The price of oil recently reached four-year highs. Will this be a short-lived shock or a long-term issue?
Figure 1: The Brent crude oil price was volatile in early March (dollars)
Past performance is not a reliable indicator of future returns.
Source: Bloomberg, Aviva Investors. Data as of March 13, 2026.
On March 8, 2026, the oil price jumped to over $100 per barrel of Brent crude, its highest level in four years (see Figure 1). It even neared $120, a level last seen in 2022, during the Russia-Ukraine conflict.1 That was another war‑driven supply shock that pushed inflation higher and ended up impacting returns for both equities and bonds over the year.

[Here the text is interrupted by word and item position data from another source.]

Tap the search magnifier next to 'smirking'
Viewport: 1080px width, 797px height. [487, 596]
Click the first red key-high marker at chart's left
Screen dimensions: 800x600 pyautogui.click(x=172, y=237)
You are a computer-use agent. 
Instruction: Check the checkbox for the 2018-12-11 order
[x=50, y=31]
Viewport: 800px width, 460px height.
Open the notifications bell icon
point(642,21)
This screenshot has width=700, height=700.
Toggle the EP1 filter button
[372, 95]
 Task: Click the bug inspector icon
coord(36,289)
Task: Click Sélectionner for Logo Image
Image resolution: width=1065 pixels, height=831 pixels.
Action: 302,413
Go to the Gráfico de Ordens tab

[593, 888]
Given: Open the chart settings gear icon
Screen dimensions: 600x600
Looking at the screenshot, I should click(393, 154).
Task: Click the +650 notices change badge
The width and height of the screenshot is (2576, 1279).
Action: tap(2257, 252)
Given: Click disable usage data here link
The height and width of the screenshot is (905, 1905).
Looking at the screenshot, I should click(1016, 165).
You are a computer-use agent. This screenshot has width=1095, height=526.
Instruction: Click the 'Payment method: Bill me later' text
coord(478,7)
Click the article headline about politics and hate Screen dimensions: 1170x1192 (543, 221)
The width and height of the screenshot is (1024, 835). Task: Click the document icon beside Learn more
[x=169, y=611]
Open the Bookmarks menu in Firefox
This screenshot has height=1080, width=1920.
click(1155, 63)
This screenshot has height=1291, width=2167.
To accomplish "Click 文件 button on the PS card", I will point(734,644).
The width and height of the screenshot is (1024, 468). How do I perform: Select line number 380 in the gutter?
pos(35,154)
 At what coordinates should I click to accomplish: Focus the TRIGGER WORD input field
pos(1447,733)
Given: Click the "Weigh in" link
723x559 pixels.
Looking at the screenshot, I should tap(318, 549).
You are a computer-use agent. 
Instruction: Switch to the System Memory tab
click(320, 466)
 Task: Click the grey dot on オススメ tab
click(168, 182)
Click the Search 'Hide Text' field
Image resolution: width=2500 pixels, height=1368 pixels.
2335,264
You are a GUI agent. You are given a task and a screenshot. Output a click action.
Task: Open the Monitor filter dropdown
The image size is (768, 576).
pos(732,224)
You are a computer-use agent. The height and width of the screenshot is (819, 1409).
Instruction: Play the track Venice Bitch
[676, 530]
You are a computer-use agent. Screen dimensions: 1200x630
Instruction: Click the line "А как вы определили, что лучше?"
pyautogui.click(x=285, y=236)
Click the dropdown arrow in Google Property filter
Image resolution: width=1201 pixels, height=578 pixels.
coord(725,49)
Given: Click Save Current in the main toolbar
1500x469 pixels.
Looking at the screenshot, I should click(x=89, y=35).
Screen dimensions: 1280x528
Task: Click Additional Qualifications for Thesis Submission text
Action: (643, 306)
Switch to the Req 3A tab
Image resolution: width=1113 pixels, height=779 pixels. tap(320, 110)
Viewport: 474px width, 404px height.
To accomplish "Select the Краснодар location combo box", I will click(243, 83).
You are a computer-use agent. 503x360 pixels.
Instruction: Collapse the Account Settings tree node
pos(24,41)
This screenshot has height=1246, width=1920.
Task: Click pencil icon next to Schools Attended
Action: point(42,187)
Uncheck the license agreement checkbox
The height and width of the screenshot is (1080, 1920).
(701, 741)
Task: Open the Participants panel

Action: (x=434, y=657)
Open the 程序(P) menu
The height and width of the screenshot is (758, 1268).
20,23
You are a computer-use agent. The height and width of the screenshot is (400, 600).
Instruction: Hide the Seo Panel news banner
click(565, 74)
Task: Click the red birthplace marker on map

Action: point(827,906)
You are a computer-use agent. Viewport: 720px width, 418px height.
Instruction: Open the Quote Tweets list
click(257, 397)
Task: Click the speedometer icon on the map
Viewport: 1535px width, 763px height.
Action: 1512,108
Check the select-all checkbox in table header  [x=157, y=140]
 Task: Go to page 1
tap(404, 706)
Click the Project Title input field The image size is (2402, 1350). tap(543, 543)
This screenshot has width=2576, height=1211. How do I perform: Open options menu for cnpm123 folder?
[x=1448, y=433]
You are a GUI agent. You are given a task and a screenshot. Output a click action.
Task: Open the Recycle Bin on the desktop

The backdrop today is different. In 2022, inflation was already high and rising when Russia invaded Ukraine. Before the Iran‑related escalation this year, inflation was close to central banks’ target levels and falling.
But the comparison still matters: if the oil price stays high, the risk is a mix of higher inflation and weaker growth (“stagflation”). That tends to be a difficult environment for most assets.
For now, it’s still very early. News is shifting by the hour, and markets are reacting just as quickly. What will matter most is how long the conflict lasts: will it be a short‑lived shock or a sustained drag on global growth? The coming weeks will be critical in determining which way it breaks.